My 2005 OBXT 5MT has a STX 67 installed, with a lot of other parts, obviously. I'm not terribly happy with the power delivery for DD and I really like the low-mid power a lot more than high-end.

 

I also happen to have a full JDM TS setup with header, up pipe, bell-mouth downpipe, VF36, gaskets, support brackets, etc sitting in my garage (long story. Remains of old project). The turbo is a bit unusual in that it has been completely rebuilt by SixStarSpeed: 7/7 blade 60mm billet compressor wheel (flows 41lb/min flow), new CHRA, ceramic ball bearings, Forge wastegate actuator, polished outlet, ceramic coated turbine housing

 

I love my Subarus and I can't live without AWD on mountain roads, but I also like unnecessary and gratuitous low end "grunt" power.
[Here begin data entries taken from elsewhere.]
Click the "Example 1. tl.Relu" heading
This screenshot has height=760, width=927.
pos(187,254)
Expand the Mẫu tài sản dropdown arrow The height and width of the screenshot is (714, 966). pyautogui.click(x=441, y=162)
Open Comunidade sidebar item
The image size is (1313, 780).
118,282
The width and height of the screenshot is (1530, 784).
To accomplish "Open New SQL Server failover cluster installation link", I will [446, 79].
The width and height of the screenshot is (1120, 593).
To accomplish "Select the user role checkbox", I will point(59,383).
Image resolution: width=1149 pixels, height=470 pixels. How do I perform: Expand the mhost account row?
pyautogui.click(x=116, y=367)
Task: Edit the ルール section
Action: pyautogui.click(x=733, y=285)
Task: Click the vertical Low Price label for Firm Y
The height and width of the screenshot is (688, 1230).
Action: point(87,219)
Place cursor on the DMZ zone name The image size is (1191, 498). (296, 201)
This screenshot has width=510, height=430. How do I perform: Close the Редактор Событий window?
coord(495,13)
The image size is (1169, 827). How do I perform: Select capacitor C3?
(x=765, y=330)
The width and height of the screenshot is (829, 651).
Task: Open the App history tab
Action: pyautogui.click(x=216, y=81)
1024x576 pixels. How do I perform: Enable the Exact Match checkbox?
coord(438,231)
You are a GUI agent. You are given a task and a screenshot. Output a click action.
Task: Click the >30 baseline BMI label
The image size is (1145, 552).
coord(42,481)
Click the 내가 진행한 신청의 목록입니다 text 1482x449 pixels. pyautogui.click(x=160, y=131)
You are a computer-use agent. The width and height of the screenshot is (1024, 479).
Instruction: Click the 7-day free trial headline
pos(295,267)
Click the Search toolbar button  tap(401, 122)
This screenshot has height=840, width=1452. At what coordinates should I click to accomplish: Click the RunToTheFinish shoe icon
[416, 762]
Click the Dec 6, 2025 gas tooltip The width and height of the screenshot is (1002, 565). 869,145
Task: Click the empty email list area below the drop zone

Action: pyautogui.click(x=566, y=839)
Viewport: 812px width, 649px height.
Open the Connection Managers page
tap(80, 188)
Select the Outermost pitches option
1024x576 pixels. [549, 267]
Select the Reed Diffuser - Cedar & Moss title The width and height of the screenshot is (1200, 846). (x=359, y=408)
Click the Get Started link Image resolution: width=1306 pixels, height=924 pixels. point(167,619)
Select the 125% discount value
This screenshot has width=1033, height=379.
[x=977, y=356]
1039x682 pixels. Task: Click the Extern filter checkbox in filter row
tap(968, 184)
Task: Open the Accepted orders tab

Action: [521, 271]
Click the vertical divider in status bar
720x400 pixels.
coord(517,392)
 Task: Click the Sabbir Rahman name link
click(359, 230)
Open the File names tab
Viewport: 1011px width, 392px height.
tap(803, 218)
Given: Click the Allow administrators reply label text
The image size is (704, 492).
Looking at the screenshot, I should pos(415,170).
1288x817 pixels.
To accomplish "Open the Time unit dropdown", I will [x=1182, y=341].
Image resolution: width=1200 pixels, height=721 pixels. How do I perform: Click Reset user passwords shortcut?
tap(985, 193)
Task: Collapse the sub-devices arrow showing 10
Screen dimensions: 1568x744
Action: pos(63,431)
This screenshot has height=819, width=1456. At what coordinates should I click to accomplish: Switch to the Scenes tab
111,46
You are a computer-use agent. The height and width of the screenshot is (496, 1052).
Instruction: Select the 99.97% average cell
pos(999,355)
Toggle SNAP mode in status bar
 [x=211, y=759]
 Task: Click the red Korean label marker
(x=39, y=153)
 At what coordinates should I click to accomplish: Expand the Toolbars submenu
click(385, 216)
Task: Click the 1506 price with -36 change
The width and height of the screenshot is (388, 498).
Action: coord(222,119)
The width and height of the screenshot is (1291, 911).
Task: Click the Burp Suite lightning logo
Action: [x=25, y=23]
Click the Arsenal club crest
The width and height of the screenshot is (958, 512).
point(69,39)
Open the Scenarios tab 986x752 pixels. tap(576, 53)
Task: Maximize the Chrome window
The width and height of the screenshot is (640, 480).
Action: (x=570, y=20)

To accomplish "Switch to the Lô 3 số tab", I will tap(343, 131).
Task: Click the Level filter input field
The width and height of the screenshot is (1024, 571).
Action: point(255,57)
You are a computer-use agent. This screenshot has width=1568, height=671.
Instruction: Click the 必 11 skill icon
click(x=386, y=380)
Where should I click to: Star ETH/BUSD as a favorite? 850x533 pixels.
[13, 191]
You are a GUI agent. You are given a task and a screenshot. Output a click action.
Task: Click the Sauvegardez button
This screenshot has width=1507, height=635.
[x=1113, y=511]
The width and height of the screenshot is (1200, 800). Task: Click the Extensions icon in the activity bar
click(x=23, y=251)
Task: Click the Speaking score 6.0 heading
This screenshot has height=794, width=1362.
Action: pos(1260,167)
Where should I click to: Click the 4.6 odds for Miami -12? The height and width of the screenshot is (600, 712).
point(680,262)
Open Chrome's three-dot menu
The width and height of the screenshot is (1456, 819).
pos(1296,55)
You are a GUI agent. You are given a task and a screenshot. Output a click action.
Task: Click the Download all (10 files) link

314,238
I am still on a quest to combine these two things in harmony. In fact, I will probably end up building a compound-charged EJ257 in another vehicle (I've been collecting parts for quite a while in anticipation).

 

For my OBXT, I am also planning a project with the twin-scroll setup. I'm such a sucker for low-end power/response that I'm considering modifying the TS up pipe for an experiment. Using essentially old technology from Mazda and other manufacturers, I would divert exhaust gasses into one housing.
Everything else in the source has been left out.